Pull out every line below holding the word "agent".

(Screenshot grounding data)

________

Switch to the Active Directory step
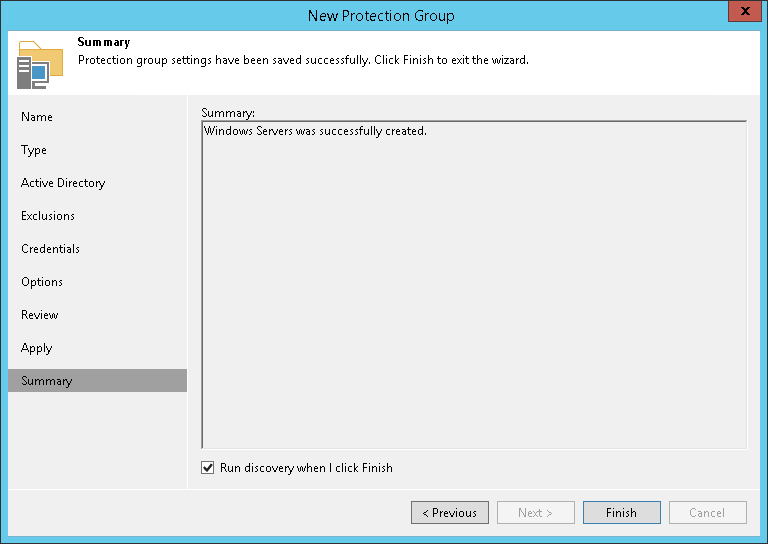The width and height of the screenshot is (768, 544). pos(63,183)
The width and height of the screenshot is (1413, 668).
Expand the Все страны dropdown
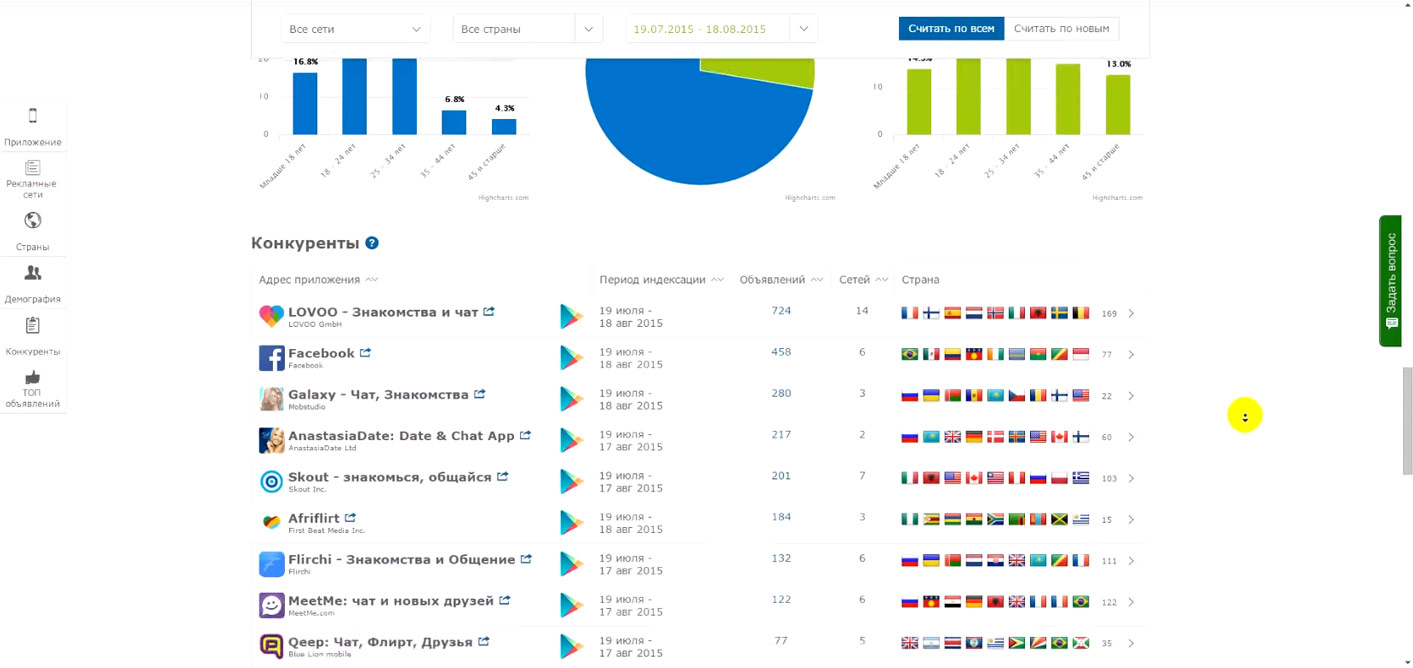(527, 29)
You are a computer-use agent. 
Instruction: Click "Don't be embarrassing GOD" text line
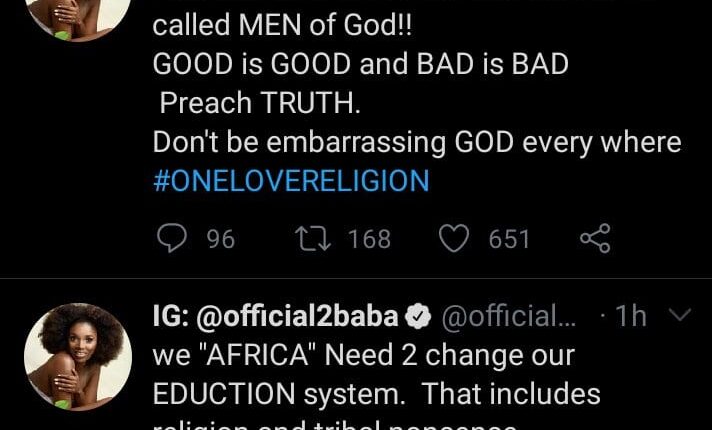416,142
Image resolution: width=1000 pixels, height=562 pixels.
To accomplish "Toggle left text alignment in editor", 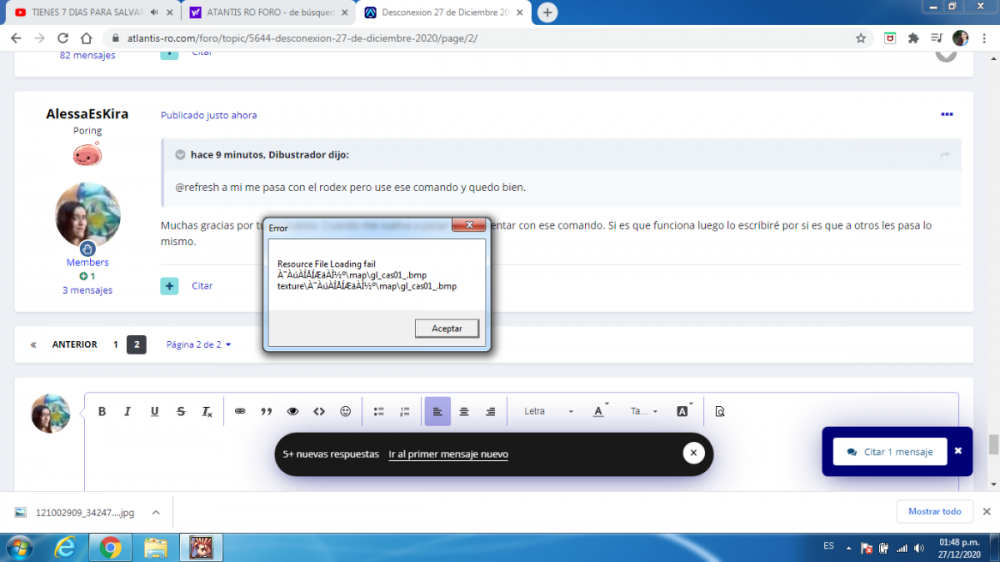I will click(437, 411).
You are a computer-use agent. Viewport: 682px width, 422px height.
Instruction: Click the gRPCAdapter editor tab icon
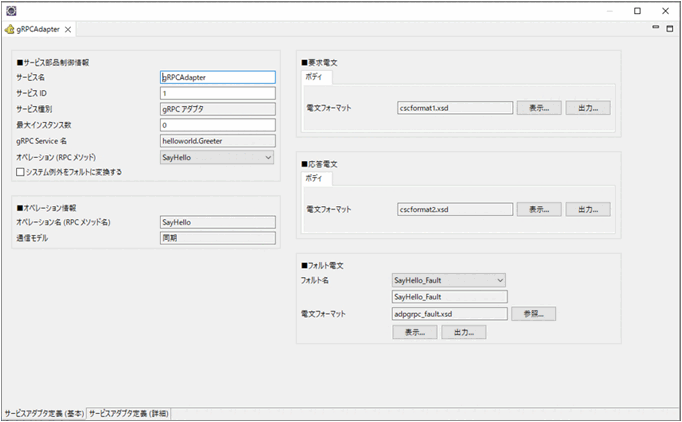(10, 29)
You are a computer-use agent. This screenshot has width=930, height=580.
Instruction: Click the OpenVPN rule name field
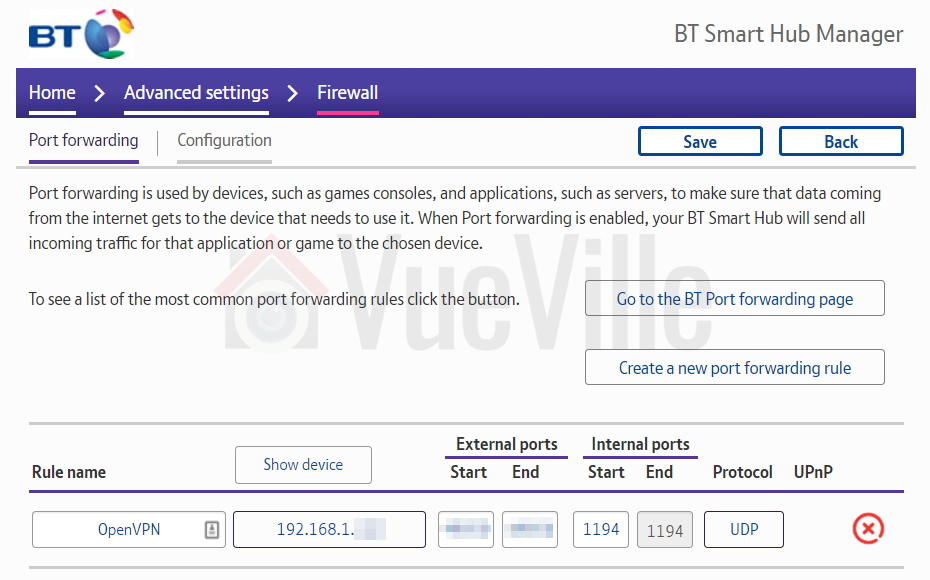(x=118, y=530)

________

• _Response_:
You are a computer-use agent. 
You are a computer-use agent. Viewport: 682px width, 422px height.
You are a computer-use agent. This screenshot has width=930, height=580.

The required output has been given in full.